[Entries taken from a collection]
# # #

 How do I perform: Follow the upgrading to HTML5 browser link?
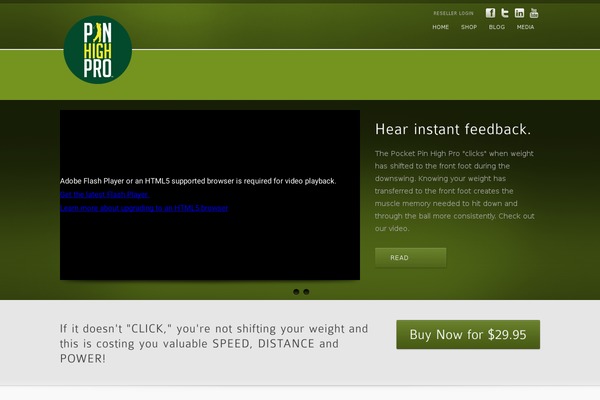coord(144,208)
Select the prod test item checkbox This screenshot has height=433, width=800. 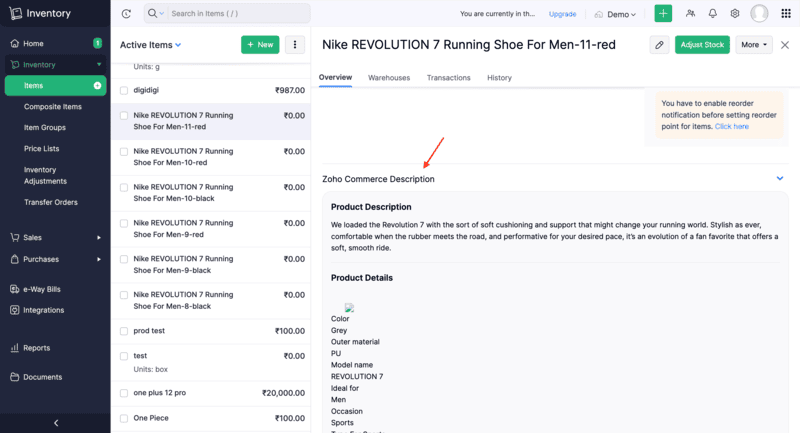click(124, 331)
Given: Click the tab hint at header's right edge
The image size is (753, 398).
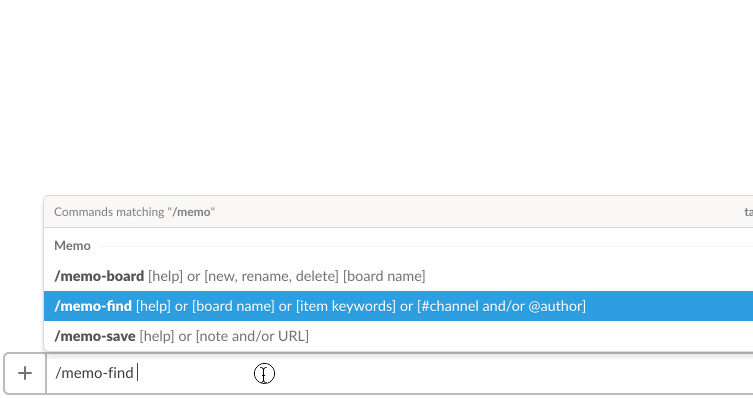Looking at the screenshot, I should pyautogui.click(x=748, y=212).
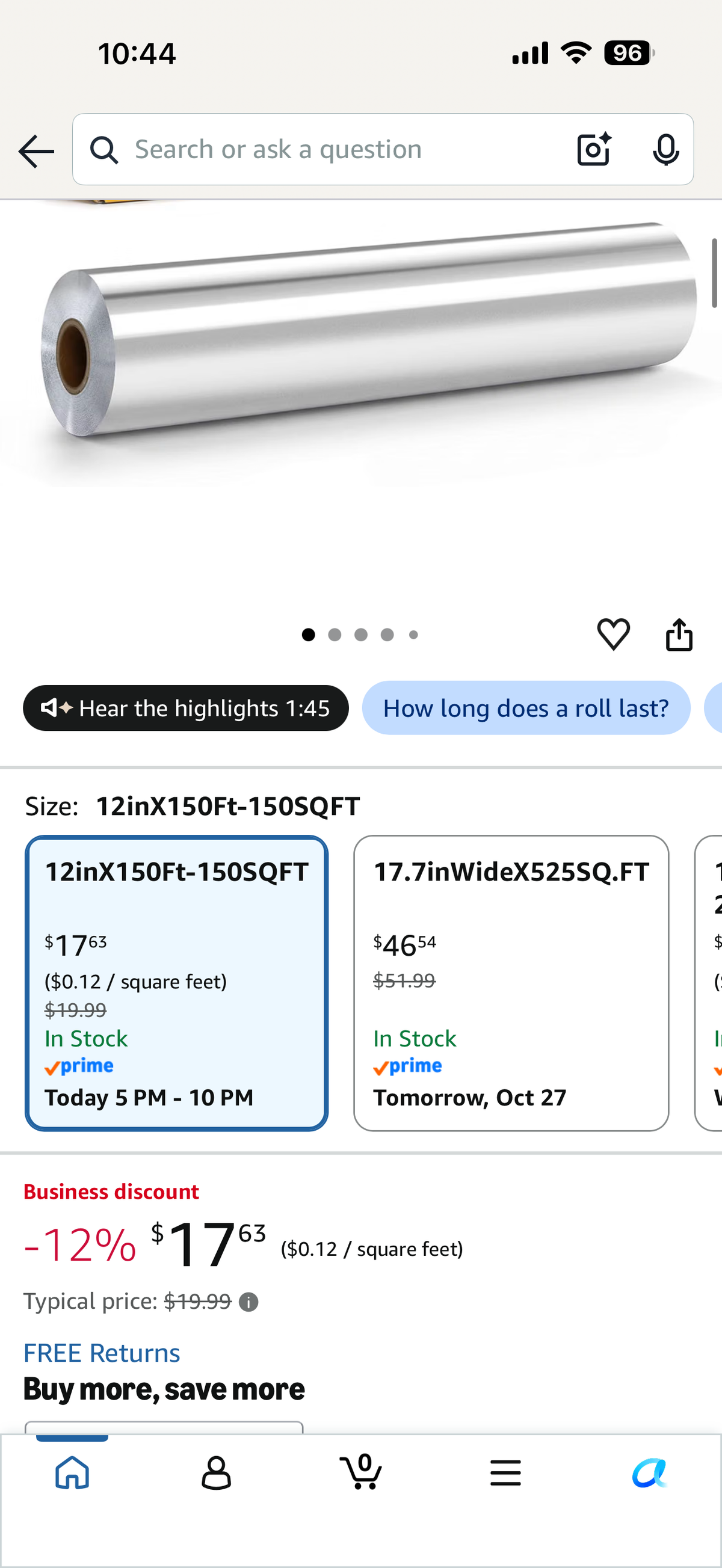The width and height of the screenshot is (722, 1568).
Task: Select the partially visible third size option
Action: click(x=709, y=983)
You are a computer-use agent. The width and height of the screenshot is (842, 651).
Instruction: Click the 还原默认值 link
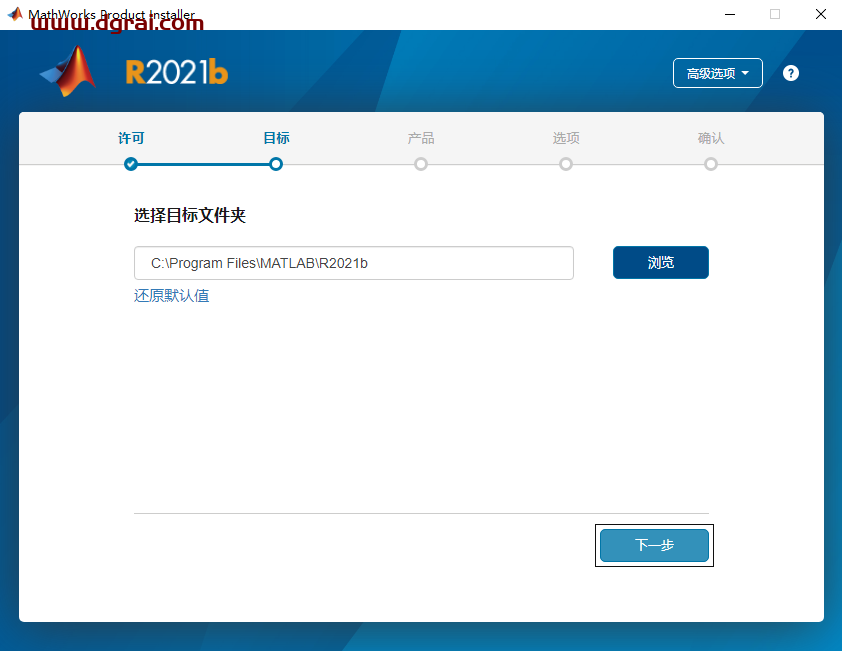coord(171,296)
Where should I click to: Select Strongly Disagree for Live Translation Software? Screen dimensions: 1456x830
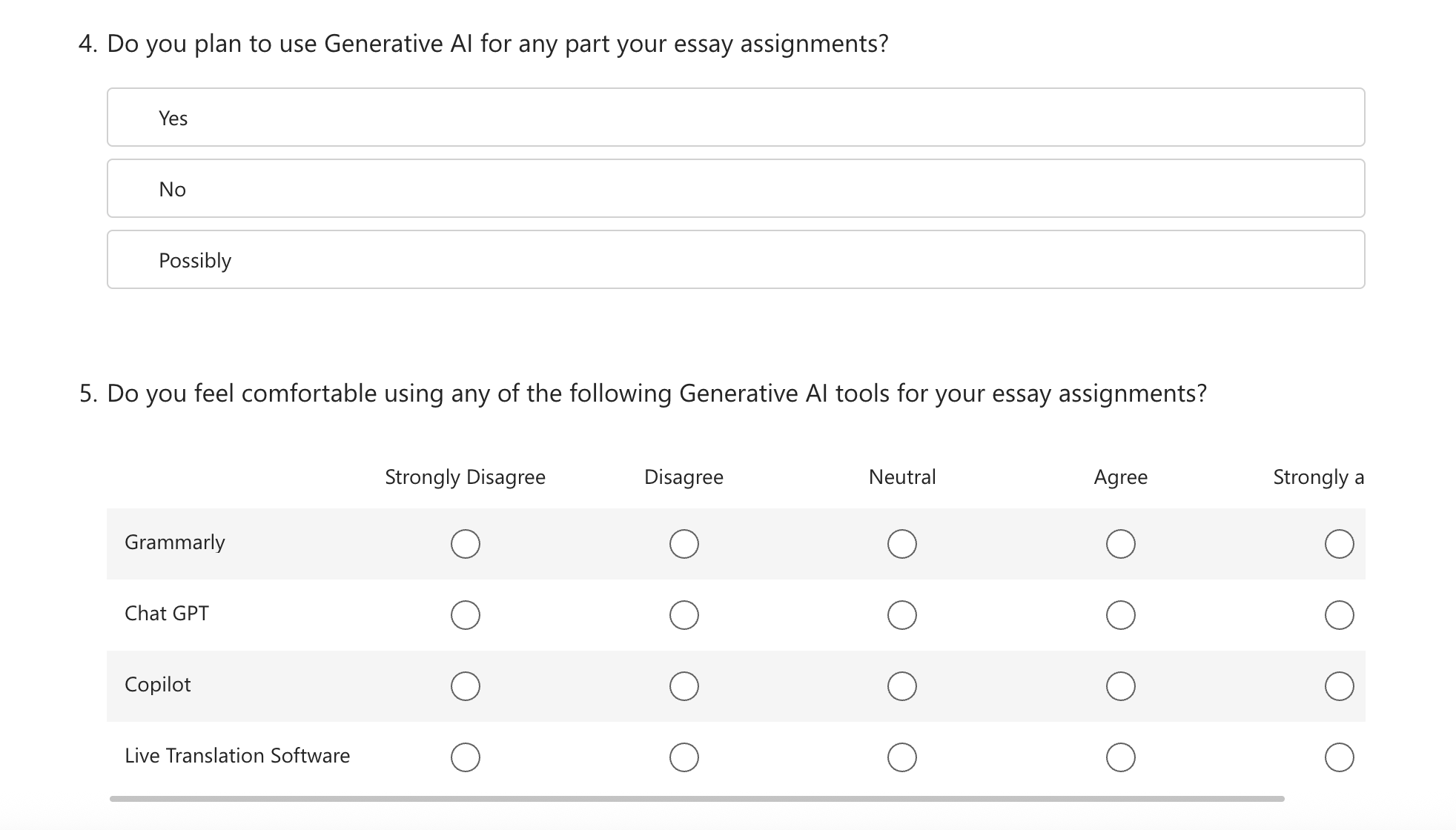(x=465, y=757)

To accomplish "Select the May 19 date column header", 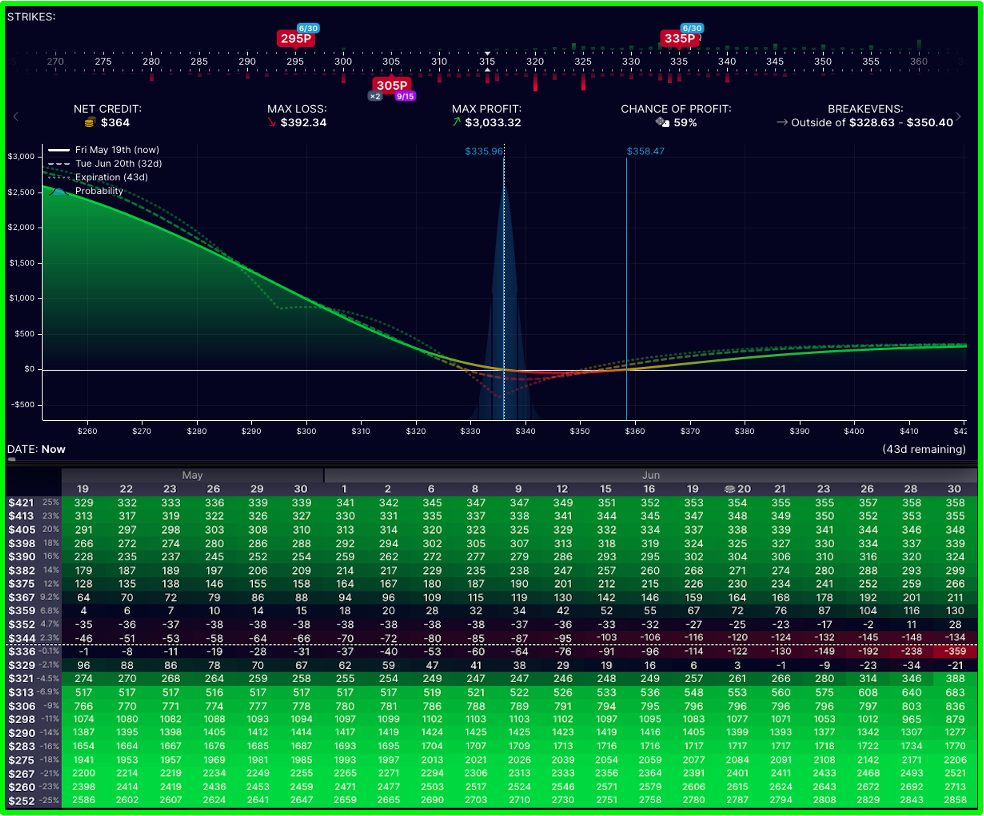I will click(83, 488).
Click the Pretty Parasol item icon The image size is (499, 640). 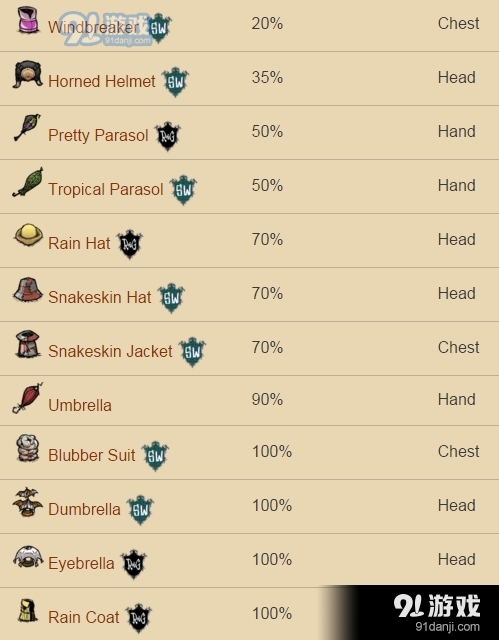click(27, 127)
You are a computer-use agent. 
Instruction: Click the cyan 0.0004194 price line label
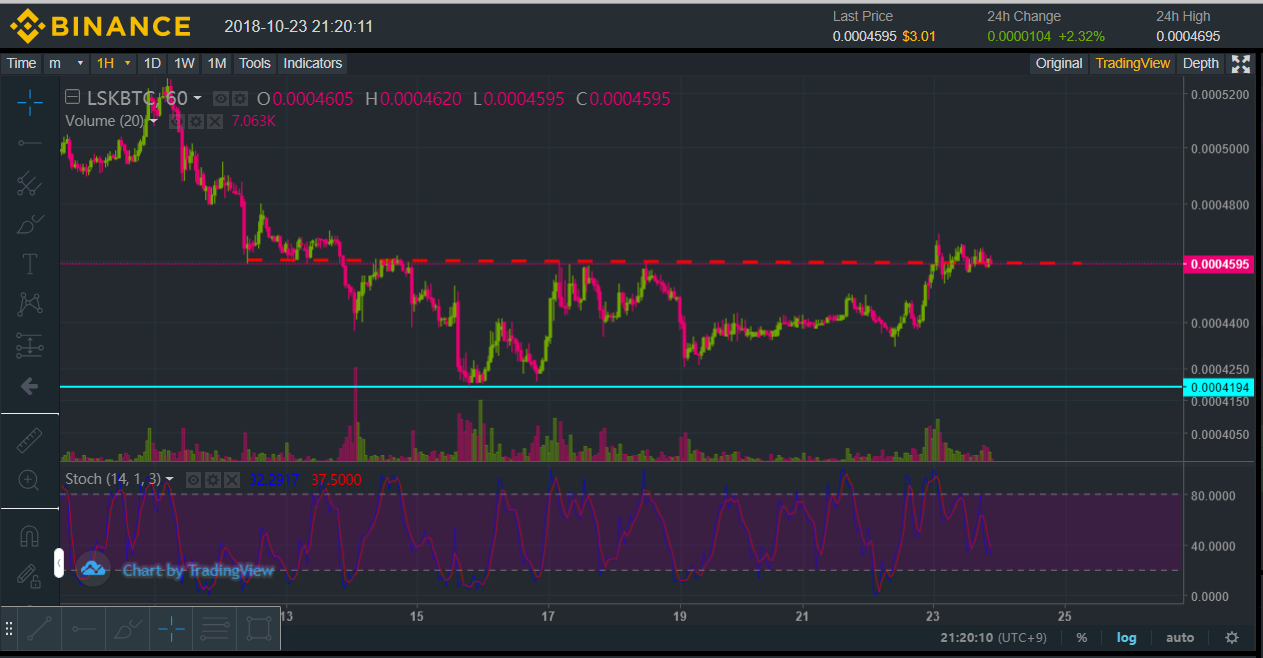tap(1218, 387)
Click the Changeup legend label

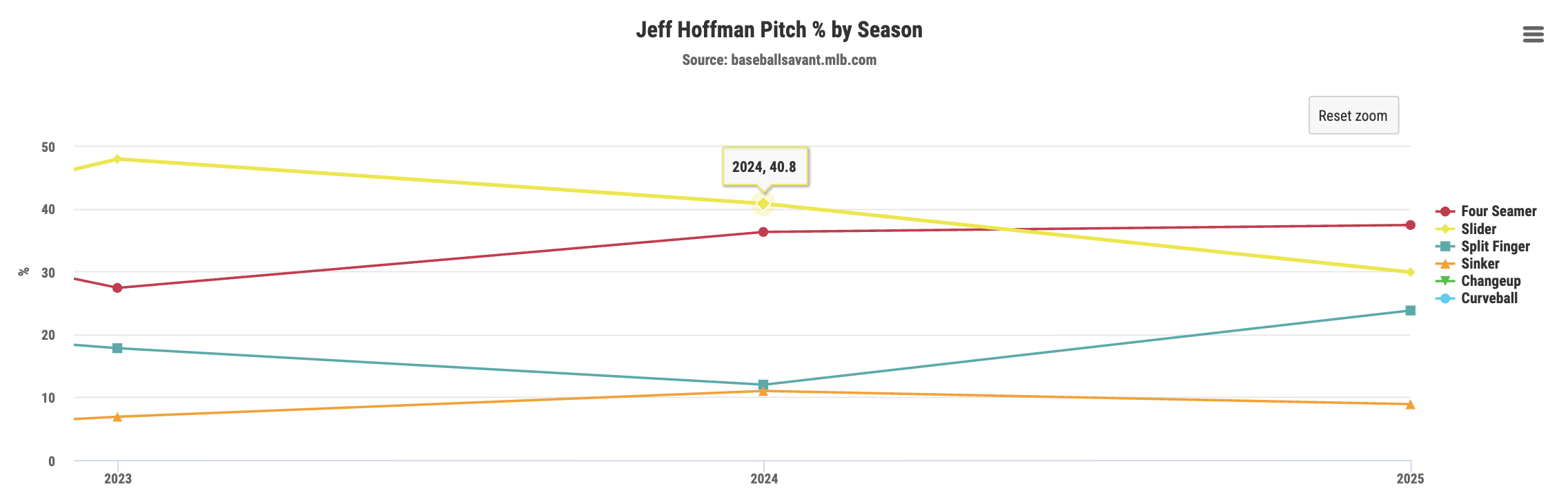1491,281
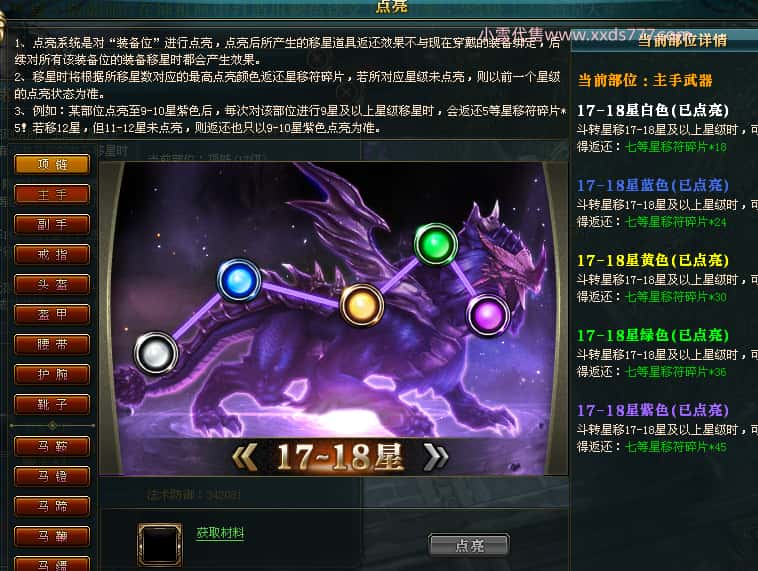Select the white star orb
The image size is (758, 571).
click(156, 353)
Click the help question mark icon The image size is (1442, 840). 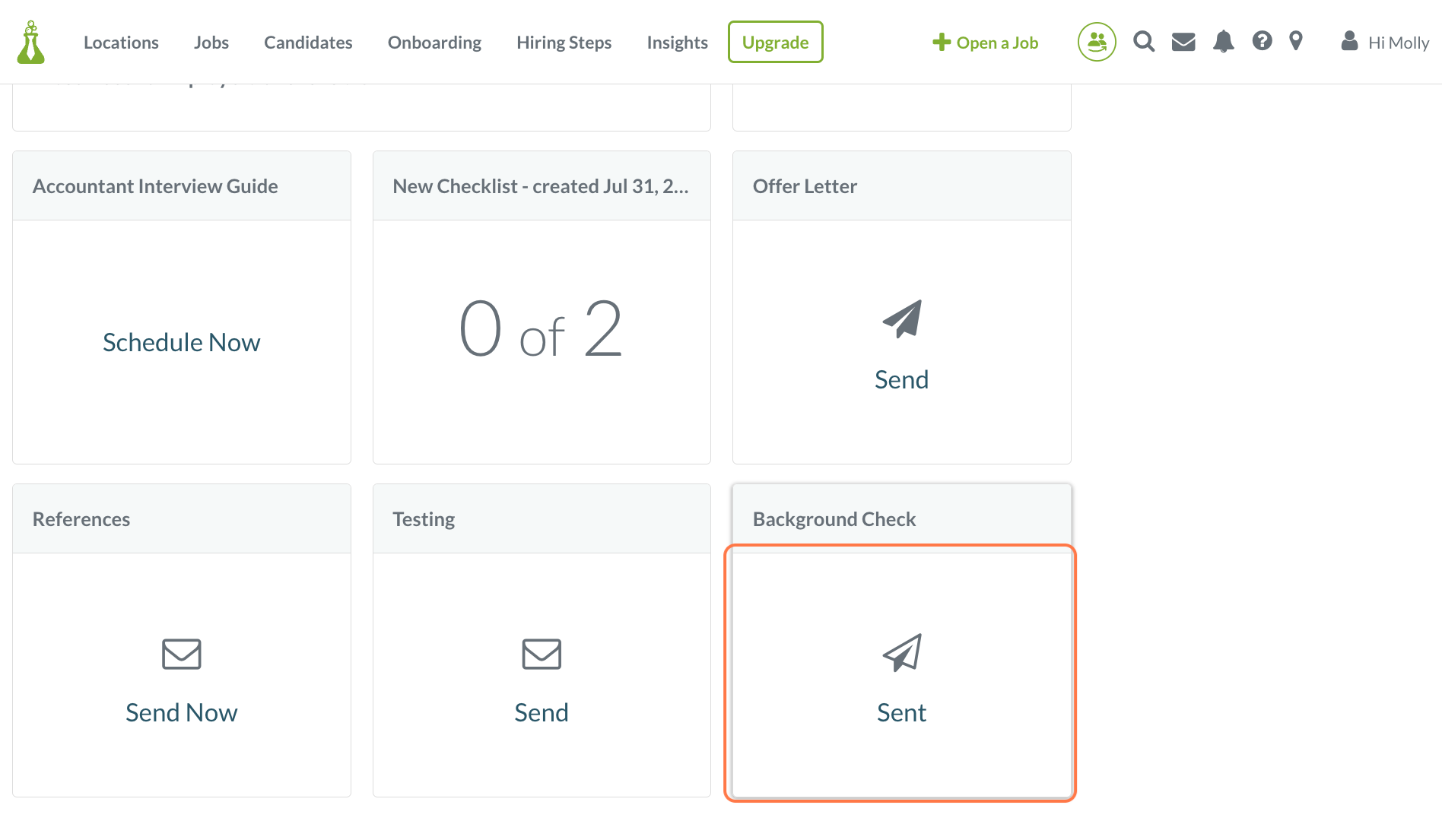point(1262,41)
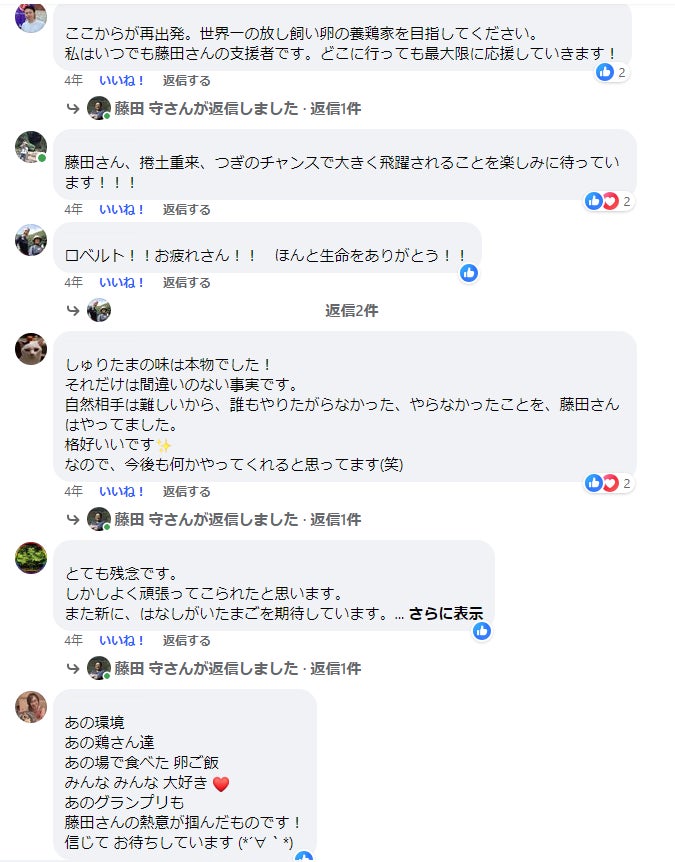Toggle いいね！ under the ロベルト comment
This screenshot has width=675, height=862.
coord(122,283)
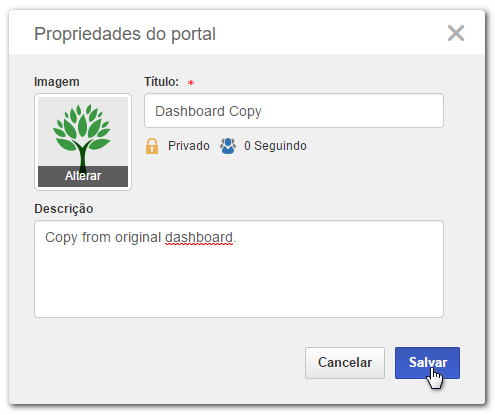Click empty space at the description box bottom
Screen dimensions: 495x415
pos(239,300)
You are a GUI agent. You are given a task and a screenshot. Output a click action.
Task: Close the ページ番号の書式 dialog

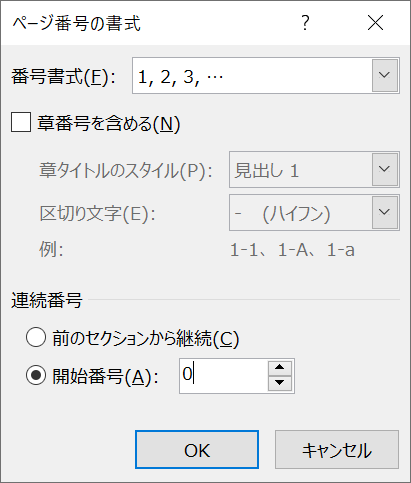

# # #

(Exercise requirements)
Using the entries, return every line where the word "agent" can be found.

(Final answer)
You are a computer-use agent. The width and height of the screenshot is (842, 651).
You are a computer-use agent. 
You are a GUI agent. You are given a task and a screenshot. Output a click action.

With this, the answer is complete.